TASK DETAILS
Below are records; reproduce exactly the lines from the first through the one containing "Task: Click the red X marker above M30[+2/8]".

Records from a dataset:

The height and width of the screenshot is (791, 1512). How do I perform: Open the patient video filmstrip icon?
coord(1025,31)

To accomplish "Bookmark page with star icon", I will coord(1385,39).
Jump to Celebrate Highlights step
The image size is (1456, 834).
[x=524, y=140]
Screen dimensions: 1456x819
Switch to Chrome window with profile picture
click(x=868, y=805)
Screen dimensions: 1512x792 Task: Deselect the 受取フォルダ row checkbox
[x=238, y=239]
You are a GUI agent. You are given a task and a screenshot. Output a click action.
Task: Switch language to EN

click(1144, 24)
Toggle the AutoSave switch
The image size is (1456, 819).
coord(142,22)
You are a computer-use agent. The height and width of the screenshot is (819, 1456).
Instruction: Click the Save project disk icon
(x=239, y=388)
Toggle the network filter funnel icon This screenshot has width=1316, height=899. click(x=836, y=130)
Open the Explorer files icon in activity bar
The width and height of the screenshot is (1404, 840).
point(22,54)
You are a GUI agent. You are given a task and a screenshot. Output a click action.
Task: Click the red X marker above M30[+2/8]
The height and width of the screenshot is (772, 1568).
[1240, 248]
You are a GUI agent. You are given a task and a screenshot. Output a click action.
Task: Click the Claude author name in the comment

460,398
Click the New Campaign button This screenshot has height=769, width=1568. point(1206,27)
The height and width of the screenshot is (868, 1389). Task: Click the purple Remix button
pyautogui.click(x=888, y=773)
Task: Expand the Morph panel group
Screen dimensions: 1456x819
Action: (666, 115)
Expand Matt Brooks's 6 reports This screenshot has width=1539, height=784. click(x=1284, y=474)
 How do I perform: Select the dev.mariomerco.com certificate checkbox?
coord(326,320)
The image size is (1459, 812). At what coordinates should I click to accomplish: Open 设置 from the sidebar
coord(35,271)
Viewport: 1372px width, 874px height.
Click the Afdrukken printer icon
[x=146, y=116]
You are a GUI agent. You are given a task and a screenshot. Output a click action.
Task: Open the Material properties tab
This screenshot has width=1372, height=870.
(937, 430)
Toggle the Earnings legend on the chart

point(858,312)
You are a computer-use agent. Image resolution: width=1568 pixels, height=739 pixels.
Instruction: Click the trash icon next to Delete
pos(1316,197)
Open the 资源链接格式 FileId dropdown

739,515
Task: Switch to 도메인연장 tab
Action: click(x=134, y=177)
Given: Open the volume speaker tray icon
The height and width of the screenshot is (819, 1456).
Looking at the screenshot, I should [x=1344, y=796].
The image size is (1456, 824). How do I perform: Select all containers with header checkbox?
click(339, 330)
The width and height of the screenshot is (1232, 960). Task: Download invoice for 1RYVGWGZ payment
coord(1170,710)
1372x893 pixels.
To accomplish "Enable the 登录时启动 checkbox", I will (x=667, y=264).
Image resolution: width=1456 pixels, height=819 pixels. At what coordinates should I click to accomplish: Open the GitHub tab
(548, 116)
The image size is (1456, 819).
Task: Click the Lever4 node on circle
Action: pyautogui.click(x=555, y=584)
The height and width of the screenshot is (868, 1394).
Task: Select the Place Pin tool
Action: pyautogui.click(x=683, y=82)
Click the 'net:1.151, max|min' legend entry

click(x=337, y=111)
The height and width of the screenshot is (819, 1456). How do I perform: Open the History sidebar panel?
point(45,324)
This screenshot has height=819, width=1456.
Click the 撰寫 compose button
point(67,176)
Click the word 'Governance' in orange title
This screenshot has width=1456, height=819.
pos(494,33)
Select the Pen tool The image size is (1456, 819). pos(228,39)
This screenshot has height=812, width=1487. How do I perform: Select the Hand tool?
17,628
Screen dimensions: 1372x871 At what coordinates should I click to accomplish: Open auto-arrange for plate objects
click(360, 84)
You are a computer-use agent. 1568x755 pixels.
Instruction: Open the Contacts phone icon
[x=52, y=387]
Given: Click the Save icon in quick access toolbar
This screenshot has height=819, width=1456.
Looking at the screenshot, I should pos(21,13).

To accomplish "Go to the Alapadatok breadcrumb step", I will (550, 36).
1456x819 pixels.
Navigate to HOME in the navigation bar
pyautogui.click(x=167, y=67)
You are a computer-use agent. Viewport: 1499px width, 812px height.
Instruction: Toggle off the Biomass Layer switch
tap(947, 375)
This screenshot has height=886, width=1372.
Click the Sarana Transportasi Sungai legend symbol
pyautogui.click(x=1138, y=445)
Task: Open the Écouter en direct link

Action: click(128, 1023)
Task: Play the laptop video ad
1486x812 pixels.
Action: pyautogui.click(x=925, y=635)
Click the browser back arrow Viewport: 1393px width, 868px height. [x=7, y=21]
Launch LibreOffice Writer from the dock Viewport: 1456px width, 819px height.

RESPONSE TO THIS TASK
The height and width of the screenshot is (791, 1512). How do I perform: Open the patient video filmstrip icon?
coord(1025,31)

To accomplish "Bookmark page with star icon", I will coord(1385,39).
Jump to Celebrate Highlights step
The image size is (1456, 834).
[x=524, y=140]
Screen dimensions: 1456x819
Switch to Chrome window with profile picture
click(x=868, y=805)
Screen dimensions: 1512x792 Task: Deselect the 受取フォルダ row checkbox
[x=238, y=239]
You are a GUI agent. You are given a task and a screenshot. Output a click action.
Task: Switch language to EN

click(1144, 24)
Toggle the AutoSave switch
The image size is (1456, 819).
coord(142,22)
You are a computer-use agent. The height and width of the screenshot is (819, 1456).
Instruction: Click the Save project disk icon
(x=239, y=388)
Toggle the network filter funnel icon This screenshot has width=1316, height=899. click(x=836, y=130)
Open the Explorer files icon in activity bar
The width and height of the screenshot is (1404, 840).
point(22,54)
You are a GUI agent. You are given a task and a screenshot. Output a click action.
Task: Click the red X marker above M30[+2/8]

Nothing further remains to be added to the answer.